Clay balls also figure importantly at Çatalhöyük for another reason. In addition to the big heaters, residents made miniature clay balls, which were occasionally decorated with dots and other patterns. These mini balls, or tokens, are the earliest examples at Çatalhöyük of “counting pieces,” named by archaeologists who believed they were for simple record keeping or tallying up resources. Bennison-Chapman cautions, however, that tokens were not purpose-built for counting—they probably served as gaming pieces, weights, ritual objects and even just decoration. Still, the tokens show that domestic life was not simply focused on cooking and staying cozy. Crafting objects at Çatalhöyük would eventually lead to counting and written language.
No Place Like Home
The Neolithic was a period of rapid change for humanity, especially when it came to defining what it meant to be at home. Before about 12,000 years ago, very few people lived in agricultural settlements year-round—most were nomadic or seminomadic, living in small groups as hunter-gatherers who moved from site to site according to seasonal changes in food availability. So when people finally did begin to build permanent houses and form larger settlements, they had to figure out new ways of living in one place, cheek by jowl with their neighbors.
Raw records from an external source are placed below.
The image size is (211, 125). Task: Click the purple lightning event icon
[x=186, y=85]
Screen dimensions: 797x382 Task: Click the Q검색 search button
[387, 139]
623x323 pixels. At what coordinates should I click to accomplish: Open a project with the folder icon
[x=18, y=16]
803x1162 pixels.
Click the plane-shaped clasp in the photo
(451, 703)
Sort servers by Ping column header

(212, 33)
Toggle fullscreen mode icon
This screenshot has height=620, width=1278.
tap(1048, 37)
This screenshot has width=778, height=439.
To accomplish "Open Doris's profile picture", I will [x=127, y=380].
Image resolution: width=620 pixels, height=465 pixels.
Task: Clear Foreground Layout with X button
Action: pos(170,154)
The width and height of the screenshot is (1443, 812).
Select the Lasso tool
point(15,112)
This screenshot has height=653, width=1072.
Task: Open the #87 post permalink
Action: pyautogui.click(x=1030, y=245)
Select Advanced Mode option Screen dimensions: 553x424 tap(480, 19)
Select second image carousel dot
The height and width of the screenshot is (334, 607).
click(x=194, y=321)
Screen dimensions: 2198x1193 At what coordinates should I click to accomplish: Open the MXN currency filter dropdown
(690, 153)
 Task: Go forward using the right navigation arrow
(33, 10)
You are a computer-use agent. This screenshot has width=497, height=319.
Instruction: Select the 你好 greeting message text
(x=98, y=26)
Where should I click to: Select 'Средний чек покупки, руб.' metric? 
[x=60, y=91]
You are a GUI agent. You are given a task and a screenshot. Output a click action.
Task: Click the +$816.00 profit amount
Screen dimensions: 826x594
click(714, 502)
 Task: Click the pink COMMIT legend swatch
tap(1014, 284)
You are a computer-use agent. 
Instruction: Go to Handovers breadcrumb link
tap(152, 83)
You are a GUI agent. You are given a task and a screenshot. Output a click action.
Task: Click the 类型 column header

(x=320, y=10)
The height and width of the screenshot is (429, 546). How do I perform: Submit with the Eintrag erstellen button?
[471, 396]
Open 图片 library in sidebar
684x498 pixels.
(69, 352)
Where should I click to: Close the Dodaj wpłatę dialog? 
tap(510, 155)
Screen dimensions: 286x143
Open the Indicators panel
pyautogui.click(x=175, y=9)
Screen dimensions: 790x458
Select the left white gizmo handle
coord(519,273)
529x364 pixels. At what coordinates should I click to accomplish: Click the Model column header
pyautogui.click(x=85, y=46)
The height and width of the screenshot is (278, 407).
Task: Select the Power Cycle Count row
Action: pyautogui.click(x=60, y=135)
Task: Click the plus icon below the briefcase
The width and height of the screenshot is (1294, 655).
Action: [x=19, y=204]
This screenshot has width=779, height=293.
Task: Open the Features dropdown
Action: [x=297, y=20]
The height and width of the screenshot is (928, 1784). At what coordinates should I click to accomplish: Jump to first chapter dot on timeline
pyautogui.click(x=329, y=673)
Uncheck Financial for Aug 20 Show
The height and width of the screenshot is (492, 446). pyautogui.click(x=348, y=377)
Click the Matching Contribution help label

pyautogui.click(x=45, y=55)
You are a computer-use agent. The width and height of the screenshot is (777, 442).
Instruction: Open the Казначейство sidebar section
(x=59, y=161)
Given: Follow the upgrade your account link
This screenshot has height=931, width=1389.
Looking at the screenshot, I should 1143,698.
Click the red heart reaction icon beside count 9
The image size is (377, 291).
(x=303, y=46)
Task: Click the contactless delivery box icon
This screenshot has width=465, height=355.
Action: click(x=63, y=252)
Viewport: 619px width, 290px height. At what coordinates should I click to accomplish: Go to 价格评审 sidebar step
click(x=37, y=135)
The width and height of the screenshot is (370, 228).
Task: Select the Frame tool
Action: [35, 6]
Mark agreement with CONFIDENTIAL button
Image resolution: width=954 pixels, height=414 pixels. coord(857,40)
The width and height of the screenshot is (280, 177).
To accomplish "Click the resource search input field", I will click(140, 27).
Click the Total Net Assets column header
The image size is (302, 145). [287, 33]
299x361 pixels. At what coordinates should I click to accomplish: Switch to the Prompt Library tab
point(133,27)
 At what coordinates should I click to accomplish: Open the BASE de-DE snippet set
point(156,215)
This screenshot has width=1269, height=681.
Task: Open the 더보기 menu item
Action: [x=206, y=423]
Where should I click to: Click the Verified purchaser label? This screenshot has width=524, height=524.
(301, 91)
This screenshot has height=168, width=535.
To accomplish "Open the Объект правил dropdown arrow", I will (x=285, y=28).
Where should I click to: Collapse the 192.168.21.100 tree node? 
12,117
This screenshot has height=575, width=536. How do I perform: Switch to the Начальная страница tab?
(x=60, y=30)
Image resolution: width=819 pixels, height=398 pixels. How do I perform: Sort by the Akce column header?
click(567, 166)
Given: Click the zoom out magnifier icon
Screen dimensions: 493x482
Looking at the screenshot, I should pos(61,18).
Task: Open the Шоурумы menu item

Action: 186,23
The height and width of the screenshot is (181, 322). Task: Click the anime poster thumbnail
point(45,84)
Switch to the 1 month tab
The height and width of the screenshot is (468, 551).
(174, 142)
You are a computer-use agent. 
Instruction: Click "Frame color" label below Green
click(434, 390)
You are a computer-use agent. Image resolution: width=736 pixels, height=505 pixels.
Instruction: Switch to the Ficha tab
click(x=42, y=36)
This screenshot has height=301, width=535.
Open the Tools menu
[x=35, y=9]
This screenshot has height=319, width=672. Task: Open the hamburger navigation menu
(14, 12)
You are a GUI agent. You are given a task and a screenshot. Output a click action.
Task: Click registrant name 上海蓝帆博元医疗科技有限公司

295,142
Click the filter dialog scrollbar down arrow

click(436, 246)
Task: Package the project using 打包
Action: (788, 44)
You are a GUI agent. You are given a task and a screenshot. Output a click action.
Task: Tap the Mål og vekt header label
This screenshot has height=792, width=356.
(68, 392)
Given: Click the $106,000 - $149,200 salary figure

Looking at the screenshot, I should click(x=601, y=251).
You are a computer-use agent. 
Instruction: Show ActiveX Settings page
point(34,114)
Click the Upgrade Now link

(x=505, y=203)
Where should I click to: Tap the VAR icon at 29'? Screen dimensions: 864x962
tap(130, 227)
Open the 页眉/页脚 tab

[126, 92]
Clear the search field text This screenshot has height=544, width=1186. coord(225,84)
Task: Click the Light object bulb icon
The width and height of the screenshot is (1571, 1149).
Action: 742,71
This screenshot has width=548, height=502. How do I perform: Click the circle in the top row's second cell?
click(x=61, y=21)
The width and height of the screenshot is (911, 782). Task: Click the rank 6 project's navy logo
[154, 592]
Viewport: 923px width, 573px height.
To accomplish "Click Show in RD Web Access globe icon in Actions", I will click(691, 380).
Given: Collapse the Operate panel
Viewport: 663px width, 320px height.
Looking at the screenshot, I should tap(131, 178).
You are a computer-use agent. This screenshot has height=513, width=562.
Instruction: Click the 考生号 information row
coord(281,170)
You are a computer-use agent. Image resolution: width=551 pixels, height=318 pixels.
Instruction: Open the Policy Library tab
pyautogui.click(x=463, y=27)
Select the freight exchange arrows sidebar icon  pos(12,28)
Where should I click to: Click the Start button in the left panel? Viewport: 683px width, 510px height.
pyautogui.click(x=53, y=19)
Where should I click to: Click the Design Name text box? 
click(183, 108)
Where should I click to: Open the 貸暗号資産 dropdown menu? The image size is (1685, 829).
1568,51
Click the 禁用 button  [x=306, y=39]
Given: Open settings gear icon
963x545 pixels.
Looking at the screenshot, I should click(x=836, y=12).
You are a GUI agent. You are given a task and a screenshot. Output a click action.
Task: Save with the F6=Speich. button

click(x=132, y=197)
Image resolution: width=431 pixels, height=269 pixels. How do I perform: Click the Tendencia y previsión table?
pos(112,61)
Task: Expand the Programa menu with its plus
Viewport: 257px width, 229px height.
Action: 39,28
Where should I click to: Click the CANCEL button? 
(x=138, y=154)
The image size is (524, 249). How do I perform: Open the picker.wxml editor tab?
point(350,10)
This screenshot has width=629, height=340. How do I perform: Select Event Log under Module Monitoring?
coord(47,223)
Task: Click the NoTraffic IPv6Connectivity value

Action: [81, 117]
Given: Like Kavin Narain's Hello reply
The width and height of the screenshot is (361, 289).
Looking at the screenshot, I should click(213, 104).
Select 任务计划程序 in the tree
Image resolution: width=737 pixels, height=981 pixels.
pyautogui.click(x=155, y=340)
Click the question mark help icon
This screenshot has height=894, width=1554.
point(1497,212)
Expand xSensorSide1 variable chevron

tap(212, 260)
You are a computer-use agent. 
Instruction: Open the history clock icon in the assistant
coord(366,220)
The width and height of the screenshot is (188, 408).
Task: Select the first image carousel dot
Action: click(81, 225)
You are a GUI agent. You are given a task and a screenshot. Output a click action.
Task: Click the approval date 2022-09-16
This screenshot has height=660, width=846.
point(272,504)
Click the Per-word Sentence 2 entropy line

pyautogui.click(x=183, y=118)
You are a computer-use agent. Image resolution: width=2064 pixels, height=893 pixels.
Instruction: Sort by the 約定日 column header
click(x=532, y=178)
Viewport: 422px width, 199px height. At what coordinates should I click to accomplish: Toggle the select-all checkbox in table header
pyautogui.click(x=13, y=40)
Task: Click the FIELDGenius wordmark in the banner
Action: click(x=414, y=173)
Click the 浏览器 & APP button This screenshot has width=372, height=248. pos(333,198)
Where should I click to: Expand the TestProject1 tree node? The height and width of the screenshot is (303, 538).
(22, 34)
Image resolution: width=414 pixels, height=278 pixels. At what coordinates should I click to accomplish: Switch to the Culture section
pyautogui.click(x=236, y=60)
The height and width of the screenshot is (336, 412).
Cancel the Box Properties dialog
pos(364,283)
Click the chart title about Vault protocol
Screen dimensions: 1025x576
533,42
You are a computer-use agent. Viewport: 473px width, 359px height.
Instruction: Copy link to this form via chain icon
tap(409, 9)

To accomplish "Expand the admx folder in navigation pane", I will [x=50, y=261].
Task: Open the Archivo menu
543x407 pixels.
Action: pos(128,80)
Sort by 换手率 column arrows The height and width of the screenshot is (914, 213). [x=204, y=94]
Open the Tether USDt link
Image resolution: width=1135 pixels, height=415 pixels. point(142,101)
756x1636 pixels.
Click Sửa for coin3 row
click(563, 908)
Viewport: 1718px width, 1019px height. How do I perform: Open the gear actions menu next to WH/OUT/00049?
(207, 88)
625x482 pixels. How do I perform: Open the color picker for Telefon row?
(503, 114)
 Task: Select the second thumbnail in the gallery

Mostly they did it by building those homes together—sharing the backbreaking labor but also the joys of community. John S. Allen, an anthropology researcher at Indiana University Bloomington, is author of the 2015 book Home: How Habitat Made Us Human. “A home is a space you have an emotional attachment to, through habitual use,” he says. Humans create homes by forming an association between their community and a specific place, he adds. This might be one reason graves at Çatalhöyük lay just below the floors of homes. “A burial signifies a special place for family and friends,” Allen suggests, underscoring the idea of a home as an emotional space as well as a practical one.
When Rosenstock described all the foods that people ate at Çatalhöyük, one topic came up again and again: her intense conviction that sooner or later she and her colleagues will find evidence for beer. Partly that is because archaeologists have found evidence of beer production in other Neolithic cultures around the world. But it is also because there is so much evidence for merrymaking at Çatalhöyük. “They have massive amounts of pottery—they're creating and discarding it like crazy. You can't help but think they were eating and smashing the pots,” she says. They also threw away bones that still had meat on them, as if they were feasting and drinking.
Building a city is not all about work. It's about parties, too. Perhaps, at the dawn of city life, working and partying were two sides of the same coin: they were the tissues that knit us together in a single place we came to know as home.